Nach der Kehrtwende am Nato-Gipfel: Erdogan löst Probleme, die er selbst geschaffen hat
Der türkische Präsident Recep Tayyip Erdogan hat mit dem Gezerre um den schwedischen Nato-Beitritt sein Hauptziel erreicht: Er hat den Westen gezwungen, die Türkei und ihre Interessen ernst zu nehmen. Allerdings macht sich Erdogan mit seiner konfrontativen Taktik in Europa und den USA unbeliebt. Das Misstrauen gegenüber der Türkei wächst weiter – und der nächste Streit kommt bestimmt.
Nach 20 Jahren im internationalen Geschäft weiss Erdogan, mit welchen Themen man den Westen aufschrecken kann. Zuerst verhinderte er mit seiner Veto-Drohung ein Jahr lang die Norderweiterung der Nato, um die USA zur Lieferung von F-16-Kampfflugzeugen an Ankara zu bewegen. Dann packte er kurz vor dem Gipfeltreffen in Vilnius den Ruf nach Fortschritten im komatösen EU-Beitrittsprozess der Türkei drauf.
Erdogan weiss, dass die Türkei weiterhin keine Chance hat, in die EU aufgenommen zu werden. Er stellte die Forderung, um Verhandlungsmasse aufzubauen, und erreichte, dass sich EU-Ratspräsident Charles Michel nur wenige Stunden nach seinem Appell in Vilnius mit ihm zusammensetzte. Michel versprach, neuen Schwung ins türkisch-europäische Verhältnis zu bringen.

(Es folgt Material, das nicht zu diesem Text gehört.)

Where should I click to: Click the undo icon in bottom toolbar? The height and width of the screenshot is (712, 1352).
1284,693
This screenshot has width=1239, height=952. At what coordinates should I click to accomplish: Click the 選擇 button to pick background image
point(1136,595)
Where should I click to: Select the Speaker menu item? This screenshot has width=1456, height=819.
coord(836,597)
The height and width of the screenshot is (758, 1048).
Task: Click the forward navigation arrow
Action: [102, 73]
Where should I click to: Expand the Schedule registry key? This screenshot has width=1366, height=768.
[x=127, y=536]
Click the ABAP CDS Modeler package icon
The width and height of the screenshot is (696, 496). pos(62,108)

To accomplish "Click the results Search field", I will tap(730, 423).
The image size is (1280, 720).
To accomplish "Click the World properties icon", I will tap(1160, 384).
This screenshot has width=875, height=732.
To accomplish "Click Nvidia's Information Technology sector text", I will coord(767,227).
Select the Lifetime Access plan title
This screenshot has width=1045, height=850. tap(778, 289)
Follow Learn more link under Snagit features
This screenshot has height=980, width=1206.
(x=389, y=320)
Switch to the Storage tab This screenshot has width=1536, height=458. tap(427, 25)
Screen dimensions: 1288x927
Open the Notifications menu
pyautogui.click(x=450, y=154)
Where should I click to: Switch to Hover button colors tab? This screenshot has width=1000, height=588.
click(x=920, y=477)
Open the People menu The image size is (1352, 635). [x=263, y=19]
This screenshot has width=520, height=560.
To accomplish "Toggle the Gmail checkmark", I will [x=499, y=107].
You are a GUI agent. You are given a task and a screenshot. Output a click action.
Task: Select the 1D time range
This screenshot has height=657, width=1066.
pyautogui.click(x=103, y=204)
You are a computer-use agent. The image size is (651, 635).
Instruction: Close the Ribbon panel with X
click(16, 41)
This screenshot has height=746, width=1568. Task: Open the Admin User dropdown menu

Erdogan braucht diesen Schwung in den Beziehungen zum grössten Handelspartner der Türkei, um sein Land aus der Wirtschaftskrise zu bringen.
In den ebenfalls belasteten Beziehungen der Türkei zu den USA kann Erdogan nach seiner Zustimmung zum schwedischen Beitritt mit der Lieferung von Kampfjets des modernisierten F-16-Typs an die türkische Luftwaffe rechnen. Ankara bemüht sich seit fast zwei Jahren bei den USA um die Ausfuhrgenehmigung. Jetzt sagte die Regierung von Präsident Joe Biden zu, beim Kongress für grünes Licht zu dem Geschäft zu werben.
Als zusätzlichen Bonus erhielt Erdogan in Vilnius die Gelegenheit zu einem persönlichen Gespräch mit Biden, der den türkischen Staatschef sonst auf Distanz hält.
Türkische Presse feiert Erdogans Erfolg in Vilnius
Die türkische Regierungspresse feierte Erdogans Auftritt in Vilnius am Dienstag als grossen Erfolg, doch der Präsident weckt bei seinen Anhängern zuhause Erwartungen, die er nicht erfüllen kann. Die EU wird in absehbarer Zeit weder einer Modernisierung der Zollunion mit der Türkei noch Reiseerleichterungen für Türken in Europa zustimmen. Voraussetzung für diese Fortschritte wären politische Reformen in der Türkei – und die wird es unter Erdogans Ein-Mann-System nicht geben.
Immerhin lässt Erdogan mit seinem Ruf nach einer engeren Anbindung der Türkei an Europa erkennen, dass er sich wieder mehr am Westen orientieren will. Vor dem Nato-Gipfel empfing er den ukrainischen Präsidenten Wolodimir Selenski in Istanbul, entliess gegen russischen Protest ukrainische Offiziere aus der Inhaftierung in der Türkei und sprach sich für eine rasche Nato-Aufnahme der Ukraine aus.
Mit dieser Parteinahme für Kiew enttäuschte er den russischen Staatschef Wladimir Putin, der bisher sein enger Partner war.
Diese Signale gingen in Vilnius jedoch im Krach um den schwedischen Beitrittswunsch unter, den Erdogan losgetreten und ohne Not in die Länge gezogen hatte. Alles, was der türkische Präsident jetzt erreicht hat, hätte er schon vor Monaten haben können, ganz ohne Drama. Er zog es im Wahlkampf aber vor, den Streit in der Nato auf die Spitze zu treiben – um am Ende ein Problem zu lösen, das er selbst geschaffen hat. Erdogans ständiges Austesten der Grenzen schadet der Türkei im Bündnis.
Deshalb ist mit der Verständigung von Vilnius nicht alles in Butter zwischen der Türkei und dem Westen. Erdogan betonte nach der Einigung, jetzt komme es darauf an, dass die Zusagen an sein Land auch umgesetzt würden. Der türkische Staatschef nannte kein Datum für die Ratifizierung des schwedischen Nato-Aufnahmeantrages im Parlament von Ankara. Nach türkischen Medienberichten soll das Parlament nächste Woche zustimmen – wenn Erdogan sich bis dahin nicht wieder über Schweden aufregt.